Bawaslu Kabupaten Solok Tertibkan 1500 Lebih APK yang Melanggar Aturan

"APK yang ditertibkan terdiri dari 249 baliho, 267 spanduk dan 1056 APK dalam bentuk lainnya atau bahan kampanye."
Petugas Satpol PP dan Bawaslu melakukan penertiban APK peserta Pemilu yang tak sesuai aturan. (Ist)

SOLOK, KLIKPOSITIF -- Sedikitnya 1500 lebih Alat Peraga Kampanye (APK) dan atribut kampanye lainnya ditertibkan oleh Badan Pengawas Pemilu (Bawaslu) bersama Satpol-PP Kabupaten Solok dalam seminggu terakhir.

Ketua Bawaslu Kabupaten Solok, Afri Memori menjelaskan, APK yang ditertibkan terdiri dari 249 baliho, 267 spanduk dan 1056 APK dalam bentuk lainnya atau bahan kampanye.

"Sangat banyak, APK itu ditertibkan di berbagai lokasi di 14 kecamatan yang ada di kabupaten Solok selama sepekan terakhir," ungkap Afri Memori kepada Klikpositif, Kamis (17/1)

Diterangkannya, penertiban itu dilakukan lantaran pemasangan APK dilakukan di lokasi-lokasi yang tidak diperbolehkan. Termasuk juga pemasangan yang dinilai melebih jumlah yang telah ditetapkan.

"Mayoritas pelanggaran lantaran APK dipasang di pohon, terutama APK dalam bentuk poster-poster kecil dan lainnya," ulas Mori.

Terhadap teknis dan aturan pemasangan APK, secara menyeluruh mengacu pada PKPU Nomor 23 tentang kampanye Pemilihan Umum.

Berdasarkan PKPU tersebut dijelaskan, pemasangan APK dan bahan kampanye dilarang dipasang di fasilitas umum serta taman dan pepohonan. Sedangkan jumlah sudah diatur 5 baliho per nagari per peserta pemilu dan spanduk 10 per nagari per peserta pemilu.

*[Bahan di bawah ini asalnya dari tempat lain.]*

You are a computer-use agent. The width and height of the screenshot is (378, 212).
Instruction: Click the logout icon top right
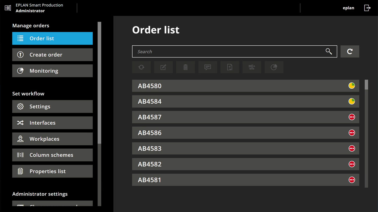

Sebelum dilakukan penertiban, Bawaslu Kabupaten Solok beserta panwascam sudah melakukan langkah pencegahan dengan melayangkan surat pemberitahuan ke peserta pemilu untuk dilakukan penertipan oleh peserta pemilu

"Bagi APK milik peserta pemilu yang melanggar aturan pemasangan, kita Surati dulu untuk membuka sendiri tapi kalau tidak ditindak lanjuti akan kita buka paksa melalu Satpol-PP," tukasnya.

Untuk APK yang telah disita petugas Satpol-PP tidak akan dikembalikan lagi kepada peserta pemilu dan dijadikan sebagai bukti barang hasil penertiban Bawaslu.